Shaken baby syndrome, also known as abusive head trauma or non-accidental head injury, remains a subject that divides opinion. The phenomenon is unique to infants and toddlers because of their anatomy; the weak and undeveloped neck muscles and disproportionately large head mean that upon shaking the brain bounces back and forth against the skull causing bruising, swelling and bleeding. Mainstream expert opinion has determined that the triad of symptoms with which infants present in such cases are indicative of, and consistent with, shaking. However, concern has developed amongst some experts that reliance upon the triad of symptoms to diagnose is problematic and can lead to miscarriages of justice as these symptoms can be consistent with other natural or accidental causes. Therefore, the question of whether shaken baby syndrome can be conclusively proven remains unanswered.
For a number of years convictions were based upon expert evidence of the ‘classic triad’ of symptoms. These included cerebral edema, subdural haematoma and retina haemorrhage. The presence of these three symptoms had been thought to be pathognomonic of shaken baby syndrome. This became known as the ‘unified hypothesis’ or Geddes theory. It was not until the case of Louise Woodward that experts began to accept that the classic triad of symptoms did not exclusively point to shaken baby syndrome.
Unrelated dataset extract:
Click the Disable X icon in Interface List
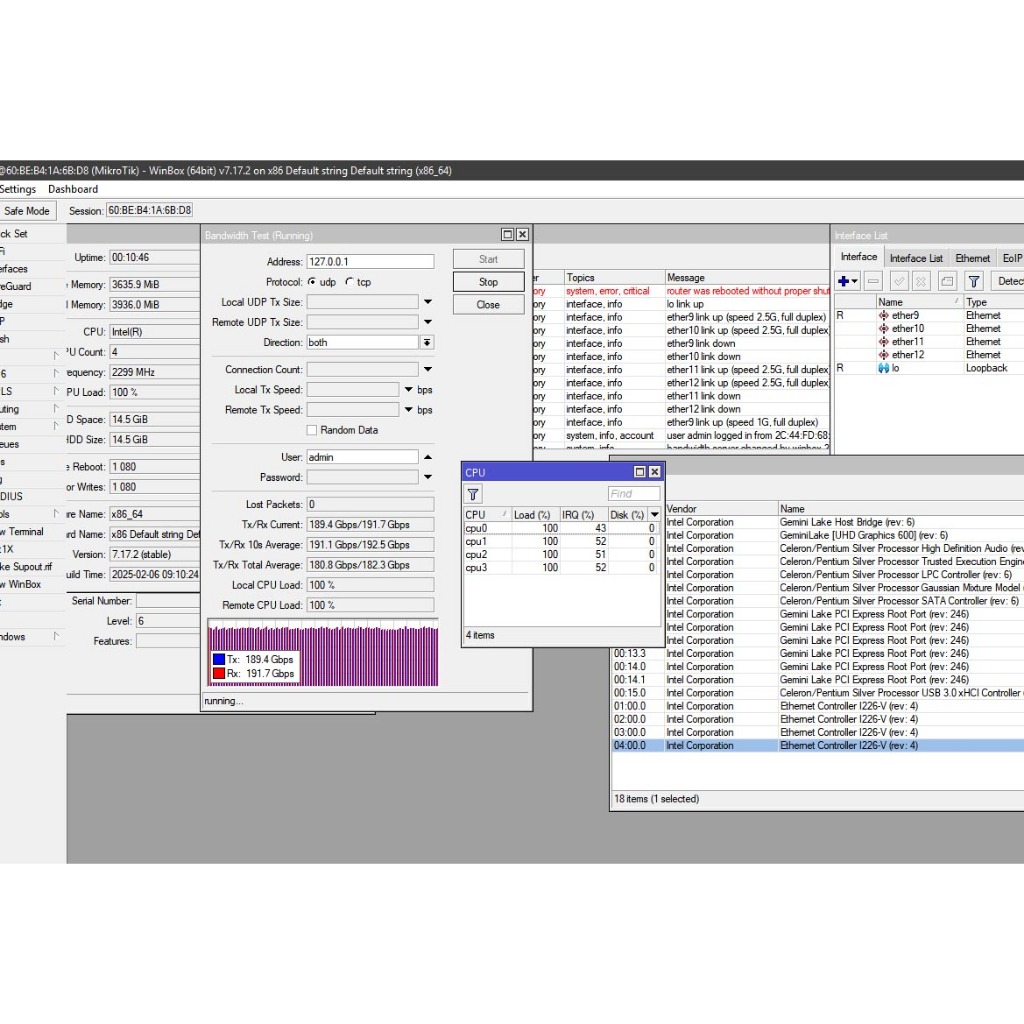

In 2005 the Court of Appeal heard four separate appeals concerning the doubts that now existed amongst the scientific community about this evidence. It became clear that the Geddes hypothesis could no longer be regarded as credible. Dr. Geddes accepted herself under cross examination that her hypothesis could no longer be regarded as conclusive. In the case of Harris  EWCA Crim 1980 the Court of Appeal held that the classic triad should no longer ‘automatically or necessarily’ lead to the conclusion that an infant had been shaken. This case concerned the death of Lorraine Harris’ four month old son. The evidence was solely based upon the classic triad. There was no other evidence of abuse, neglect or rough handling. The new evidence, found the Court of Appeal, cast doubt upon the significance of the subdural haemorrhages that were found. It was clearly powerful evidence of shaking but not alone a diagnosis of shaking. Therefore, the conviction was quashed. This finding lead to the review of of shaken baby cases by the Attorney General Lord Goldsmiths which led to new guidance from CPS. Now it is clear that to prove that a baby suffered an injury consequent upon being shaken the Crown will usually require the triad of injuries in addition to some other supporting evidence.
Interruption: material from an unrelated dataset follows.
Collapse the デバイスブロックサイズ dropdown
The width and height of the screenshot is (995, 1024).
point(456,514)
To gain a conviction for murder the Crown would have to prove that there was an intention to cause grievous bodily harm. Attention should be given to the minimal amount of force required to injure and infant. Modern expert opinions accepts that the level of force required is an unknown. Tests on live humans cannot be carried out and all other methods of conducting researching, such as animal research, are not fully applicant to human infants. Therefore, this cannot be ascertained. There is an inference that if everyday accidents could cause these consequences then deaths from abusive trauma would be quite common instead of quite rare but it is no more than that. An inference alone is insufficient to prove an intention to cause grievous bodily harm. The case of Rock  Cr App R 5 was considered with Harris. The triad did not stand alone in this case. There was no dispute that Raymond Rock had shaken his partner’s thirteen month old daughter or that she had suffered an impact to the back of her head. However, an intention to cause grievous bodily harm could not be shown on the evidence and so his murder conviction was quashed in favour of manslaughter.
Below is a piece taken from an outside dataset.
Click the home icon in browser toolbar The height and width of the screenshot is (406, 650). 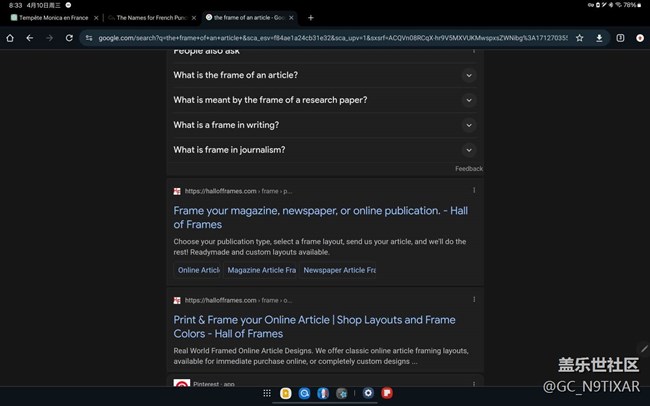tap(10, 38)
Further, even if these hurdles can be overcome the Crown still face the difficulty of proving who was responsible for the shaking. Hitherto a view had developed that the person last with the infant at the time of death was responsible but the research of Professor Tuerkheimer in the Washing University Law Review suggested that children suffering fatal head injuries may be lucid for more than 72 hours before death. This will make it difficult to pinpoint the time of injury and the identity of the perpetrator.
Use of the triad of encephalopathy, subdural haemorrhages and retinal haemorrhages as an indicator of head injury has stood the test of time and is not discredited by the case of Harris but, alone, it is insufficient. The Crown has a duty to protect vulnerable infants from care givers who fail to control their temper and it must continue to do so. However, there are real challenges that can, and should, be made both to the scientific evidence and the inferences that the Crown pray in aid to satisfy an indictment alleging murder or GBH.